Saturday, February 11, 2012

Whose kingdom will you build?



It has been a full week this week with getting ready for an annual meeting, for Sunday worship, handling pastoral situations and so on. And I can in some ways relate to the situation which Jesus finds himself. There was so much expected of him. Earlier in the week he had healed a man of his leprosy. The man had made an impassioned plea to be accepted and made clean. He knew that Jesus could do that. About at the same time it also opens the door to things that had not been intended. Many people were being impressed and were openly now questioning whether Jesus would be the long awaited Messiah who would bring back the kingdom of their father David… you know… the good old days.

The man instead of obeying both Jesus and the Law of Moses went around spreading the news that Jesus had healed him of his leprosy. He should have gone to the temple and to the priest and been examined to be declared clean, offered the necessary sacrifice according to the law and then went to others about the greatness of God. He didn’t do that. He chose his own path and it had consequences, for Jesus, for the disciples and eventually for himself. Jesus was not able to enter into any town or village and this had a profound but unhelpful effect of making the disciples think they were popular and wanted which led to them fighting over who was the greatest among them. They would say crazy things to each other like, “God loves you but I am his favourite!”

So perhaps the lesson (Mark 1:40-45) is not so much about the coming of the kingdom as it is about how we should respond to it. We need to respond to the message when we have heard it. There are things that we need to do, not because a great and glorious thing has happened to us, around us or even within us. The healing is not about us getting setting free, it is about God who is making us whole and free through Jesus. And we need to, in turn, point to the kingdom and to the grace and mercy of God almighty.

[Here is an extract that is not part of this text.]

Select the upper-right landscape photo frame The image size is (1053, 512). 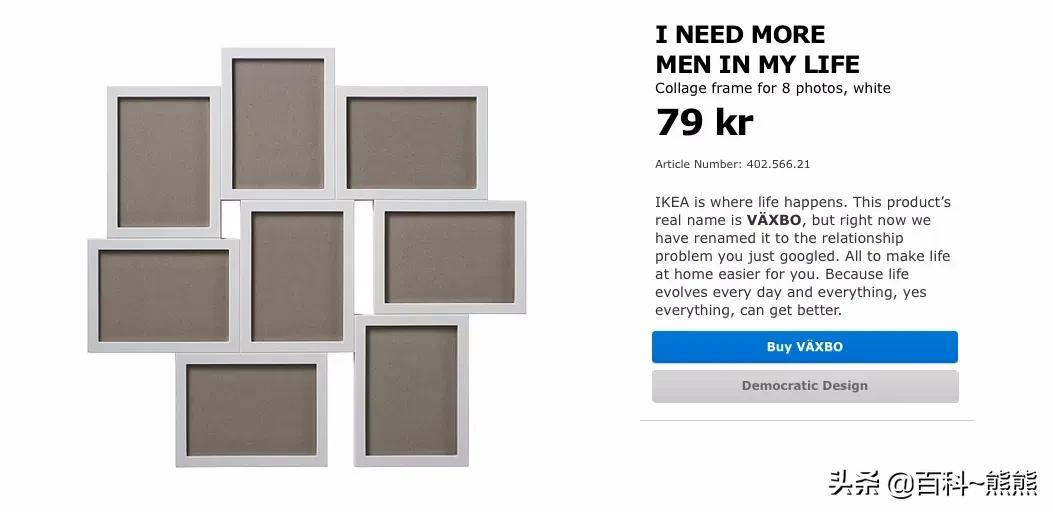[412, 142]
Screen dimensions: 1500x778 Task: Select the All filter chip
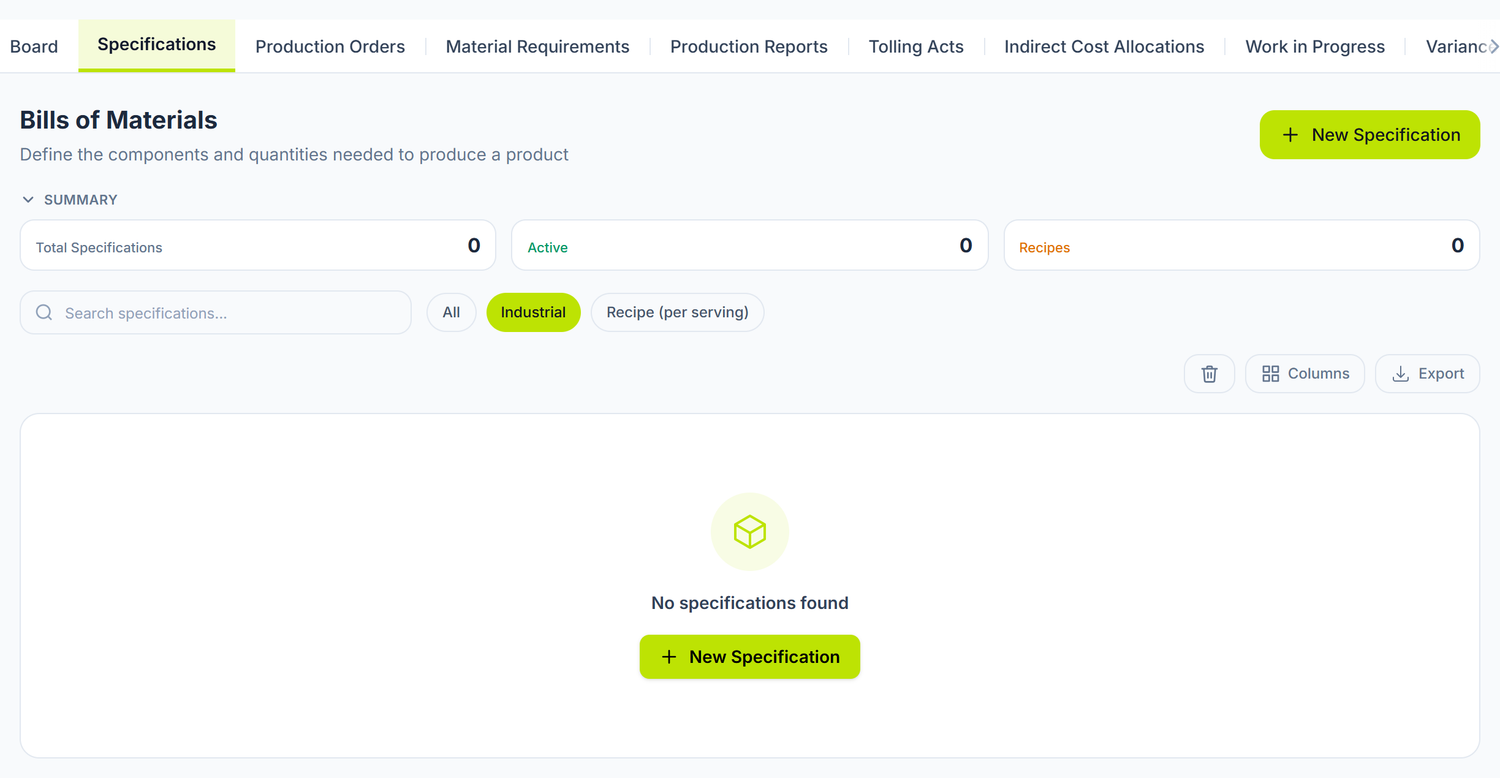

As one who has been rescued from what medical minds thought was going to be certain death, let me point out to you that it is not the moments of healing; it is not the moment of baptism, of confirmation, of marriage or even of ordination that is great and thus makes you great. It is every moment that you live after those powerful moments that gives grace to your neighbour and glory to your God that matters. Take some time this week to know what it is that God asks of you and then be brave and take the opportunity to do it and to live it, that the King might be known and the glory might be given to God.  Then we will not need to worry about the good ol’ days.